◆ What you need to do:
Everything from the line containing "Compresseur Secoh-Bibus JDK-40" through the line containing "h2o@h2o-infinity.com (161, 2524)" should be repeated exactly, and nothing else from the data.

◆ Data for review:

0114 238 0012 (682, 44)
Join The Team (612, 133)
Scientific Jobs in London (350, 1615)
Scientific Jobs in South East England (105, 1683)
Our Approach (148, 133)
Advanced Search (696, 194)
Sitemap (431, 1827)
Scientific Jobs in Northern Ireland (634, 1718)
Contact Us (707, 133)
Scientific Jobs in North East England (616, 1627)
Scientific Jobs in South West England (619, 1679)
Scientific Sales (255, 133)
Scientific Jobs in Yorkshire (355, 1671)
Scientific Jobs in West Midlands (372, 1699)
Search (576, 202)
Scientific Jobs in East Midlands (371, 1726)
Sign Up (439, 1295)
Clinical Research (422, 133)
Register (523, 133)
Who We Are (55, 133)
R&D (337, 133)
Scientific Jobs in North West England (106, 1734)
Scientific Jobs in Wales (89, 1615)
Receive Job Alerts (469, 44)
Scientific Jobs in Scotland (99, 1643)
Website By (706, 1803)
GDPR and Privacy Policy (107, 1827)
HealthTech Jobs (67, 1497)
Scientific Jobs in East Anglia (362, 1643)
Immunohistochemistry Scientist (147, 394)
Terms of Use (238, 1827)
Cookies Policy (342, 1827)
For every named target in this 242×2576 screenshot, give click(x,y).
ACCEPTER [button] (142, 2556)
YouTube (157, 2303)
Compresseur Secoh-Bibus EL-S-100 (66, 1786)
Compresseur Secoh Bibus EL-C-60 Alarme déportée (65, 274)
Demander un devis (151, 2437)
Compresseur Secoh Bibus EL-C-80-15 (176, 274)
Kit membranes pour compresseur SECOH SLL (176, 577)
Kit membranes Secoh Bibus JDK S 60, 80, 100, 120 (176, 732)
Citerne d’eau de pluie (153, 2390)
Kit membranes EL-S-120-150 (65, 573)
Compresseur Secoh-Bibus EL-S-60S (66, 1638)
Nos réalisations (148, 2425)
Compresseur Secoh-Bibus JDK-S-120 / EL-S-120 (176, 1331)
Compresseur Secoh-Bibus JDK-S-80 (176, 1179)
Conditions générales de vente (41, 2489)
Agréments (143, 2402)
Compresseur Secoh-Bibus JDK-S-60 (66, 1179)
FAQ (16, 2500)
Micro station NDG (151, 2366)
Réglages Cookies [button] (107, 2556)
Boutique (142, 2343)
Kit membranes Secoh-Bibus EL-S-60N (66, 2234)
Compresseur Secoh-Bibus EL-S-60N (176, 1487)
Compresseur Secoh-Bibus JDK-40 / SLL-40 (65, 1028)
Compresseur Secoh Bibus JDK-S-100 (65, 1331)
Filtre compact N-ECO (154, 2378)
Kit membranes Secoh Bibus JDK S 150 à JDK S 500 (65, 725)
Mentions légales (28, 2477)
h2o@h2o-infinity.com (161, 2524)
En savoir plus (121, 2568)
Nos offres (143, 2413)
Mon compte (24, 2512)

◆ Worked solution:
Compresseur Secoh-Bibus JDK-40 / SLL-40 (65, 1028)
Compresseur Secoh Bibus JDK-S-100 (65, 1331)
Filtre compact N-ECO (154, 2378)
Kit membranes Secoh Bibus JDK S 150 à JDK S 500 (65, 725)
Mentions légales (28, 2477)
h2o@h2o-infinity.com (161, 2524)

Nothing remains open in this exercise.